### Listed entries
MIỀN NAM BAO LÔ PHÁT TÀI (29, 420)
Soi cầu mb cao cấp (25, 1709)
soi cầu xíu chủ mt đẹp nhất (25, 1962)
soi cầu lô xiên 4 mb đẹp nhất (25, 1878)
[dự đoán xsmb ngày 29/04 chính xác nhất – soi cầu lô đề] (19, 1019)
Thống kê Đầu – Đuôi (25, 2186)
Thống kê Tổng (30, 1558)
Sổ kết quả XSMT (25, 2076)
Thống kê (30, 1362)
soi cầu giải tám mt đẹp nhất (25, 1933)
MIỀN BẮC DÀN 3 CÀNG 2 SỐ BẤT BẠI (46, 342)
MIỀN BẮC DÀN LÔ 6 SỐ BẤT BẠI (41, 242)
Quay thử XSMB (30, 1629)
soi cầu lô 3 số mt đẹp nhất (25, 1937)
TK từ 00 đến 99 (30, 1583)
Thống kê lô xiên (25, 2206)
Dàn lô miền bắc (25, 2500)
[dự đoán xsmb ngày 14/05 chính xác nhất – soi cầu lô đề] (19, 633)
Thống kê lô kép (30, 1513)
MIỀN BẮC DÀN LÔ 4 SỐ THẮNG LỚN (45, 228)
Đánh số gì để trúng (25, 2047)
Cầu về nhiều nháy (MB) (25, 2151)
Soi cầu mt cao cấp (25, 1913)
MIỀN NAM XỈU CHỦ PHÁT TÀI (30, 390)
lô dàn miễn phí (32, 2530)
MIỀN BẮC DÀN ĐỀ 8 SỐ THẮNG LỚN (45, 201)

### Task brief
Give the records again, exactly as they appear.

### Reply to the exercise
MIỀN NAM BAO LÔ PHÁT TÀI (29, 420)
Soi cầu mb cao cấp (25, 1709)
soi cầu xíu chủ mt đẹp nhất (25, 1962)
soi cầu lô xiên 4 mb đẹp nhất (25, 1878)
[dự đoán xsmb ngày 29/04 chính xác nhất – soi cầu lô đề] (19, 1019)
Thống kê Đầu – Đuôi (25, 2186)
Thống kê Tổng (30, 1558)
Sổ kết quả XSMT (25, 2076)
Thống kê (30, 1362)
soi cầu giải tám mt đẹp nhất (25, 1933)
MIỀN BẮC DÀN 3 CÀNG 2 SỐ BẤT BẠI (46, 342)
MIỀN BẮC DÀN LÔ 6 SỐ BẤT BẠI (41, 242)
Quay thử XSMB (30, 1629)
soi cầu lô 3 số mt đẹp nhất (25, 1937)
TK từ 00 đến 99 (30, 1583)
Thống kê lô xiên (25, 2206)
Dàn lô miền bắc (25, 2500)
[dự đoán xsmb ngày 14/05 chính xác nhất – soi cầu lô đề] (19, 633)
Thống kê lô kép (30, 1513)
MIỀN BẮC DÀN LÔ 4 SỐ THẮNG LỚN (45, 228)
Đánh số gì để trúng (25, 2047)
Cầu về nhiều nháy (MB) (25, 2151)
Soi cầu mt cao cấp (25, 1913)
MIỀN NAM XỈU CHỦ PHÁT TÀI (30, 390)
lô dàn miễn phí (32, 2530)
MIỀN BẮC DÀN ĐỀ 8 SỐ THẮNG LỚN (45, 201)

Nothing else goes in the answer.